The development of high-voltage tandem thin-film supercapacitors (TFSCs) has been limited by the issues such as expensive electrode materials, indispensable commercial separators and metal current collectors, and complex manufacturing processes. Herein, we develop a potentially scalable approach to address all these issues by using CO₂ laser pyrolysis of polyimide (PI) paper into the three-dimensional (3D) morphology of graphene paper in air. The formation process and mechanism of PI to graphene were clarified by microstructure and chemical characterizations and reaction molecular dynamics. The influences of laser scan density, power, defocus, and scan speed on the sheet resistance, longitudinal resistance, Raman spectra, and electrochemical performance of graphene papers were systematically investigated.
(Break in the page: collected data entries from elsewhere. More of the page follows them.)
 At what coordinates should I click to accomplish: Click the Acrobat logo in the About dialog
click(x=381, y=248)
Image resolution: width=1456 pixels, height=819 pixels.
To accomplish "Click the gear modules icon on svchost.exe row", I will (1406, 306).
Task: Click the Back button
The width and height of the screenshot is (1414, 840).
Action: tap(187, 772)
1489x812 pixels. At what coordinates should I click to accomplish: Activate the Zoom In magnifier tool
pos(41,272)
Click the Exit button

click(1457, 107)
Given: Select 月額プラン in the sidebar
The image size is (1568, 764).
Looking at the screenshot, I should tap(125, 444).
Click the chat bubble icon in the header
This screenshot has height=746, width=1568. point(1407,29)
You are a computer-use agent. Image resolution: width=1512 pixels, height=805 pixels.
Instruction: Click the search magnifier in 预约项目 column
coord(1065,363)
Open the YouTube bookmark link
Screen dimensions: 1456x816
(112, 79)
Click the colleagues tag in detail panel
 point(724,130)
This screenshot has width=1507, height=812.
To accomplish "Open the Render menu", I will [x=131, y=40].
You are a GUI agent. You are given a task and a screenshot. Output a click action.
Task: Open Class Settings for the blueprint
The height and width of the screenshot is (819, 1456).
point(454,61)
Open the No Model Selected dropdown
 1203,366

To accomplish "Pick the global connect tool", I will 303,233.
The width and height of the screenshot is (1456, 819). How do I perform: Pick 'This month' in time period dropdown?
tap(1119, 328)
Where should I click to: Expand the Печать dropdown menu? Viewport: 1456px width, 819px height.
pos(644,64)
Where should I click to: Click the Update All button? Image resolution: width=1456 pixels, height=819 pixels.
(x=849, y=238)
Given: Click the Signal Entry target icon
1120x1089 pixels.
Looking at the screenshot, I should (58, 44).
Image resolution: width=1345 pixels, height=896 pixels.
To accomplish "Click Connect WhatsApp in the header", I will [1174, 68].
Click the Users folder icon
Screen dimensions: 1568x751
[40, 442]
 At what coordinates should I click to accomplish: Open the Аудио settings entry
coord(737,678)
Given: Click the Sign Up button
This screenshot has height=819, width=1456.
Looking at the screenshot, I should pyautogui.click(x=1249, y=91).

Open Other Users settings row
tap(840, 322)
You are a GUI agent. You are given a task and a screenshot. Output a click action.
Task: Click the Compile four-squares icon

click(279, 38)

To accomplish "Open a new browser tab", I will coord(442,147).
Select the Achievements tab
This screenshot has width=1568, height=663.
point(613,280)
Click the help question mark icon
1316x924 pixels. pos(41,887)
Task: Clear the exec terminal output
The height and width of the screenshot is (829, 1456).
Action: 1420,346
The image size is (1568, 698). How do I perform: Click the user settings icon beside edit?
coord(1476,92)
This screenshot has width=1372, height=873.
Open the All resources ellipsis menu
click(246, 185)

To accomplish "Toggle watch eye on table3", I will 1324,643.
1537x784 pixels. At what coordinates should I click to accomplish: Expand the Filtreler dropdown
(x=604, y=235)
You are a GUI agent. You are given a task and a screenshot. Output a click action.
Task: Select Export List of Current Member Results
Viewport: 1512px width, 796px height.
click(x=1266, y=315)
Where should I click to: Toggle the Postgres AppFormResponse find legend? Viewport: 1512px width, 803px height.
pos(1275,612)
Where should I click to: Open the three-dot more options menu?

Results indicate that high-quality graphene papers with ultralow sheet resistance (4.88 Ω·square^-1) and longitudinal resistance (3.46 Ω) and extra-large crystalline size (96.1 nm) were achieved under optimized process parameters. The graphene papers can simultaneously serve as active electrode materials, current collectors, and interconnectors. The active area of electrodes is defined by a PI mask, with the help of which a hydrogel electrolyte functions as a separator. The assembled graphene paper-based TFSCs demonstrate outstanding electrochemical performance and mechanical flexibility, with the areal capacitance of 54.5 mF·cm^-2, energy density of 10.9 µWh·cm^-2, and cycle stability retention of 86.9% over 15 000 cycles. Moreover, all the tandem metal-free TFSCs, ranging from 1 to 160 cells, show excellent performance uniformity. The output voltage increases linearly from 1.2 V to 200 V. Significantly, the 160-tandem TFSCs exhibit a high voltage density within a compact volume of ∼3.8 cm³. This work provides an avenue for achieving tandem metal-free TFSCs in a simple and efficient manner.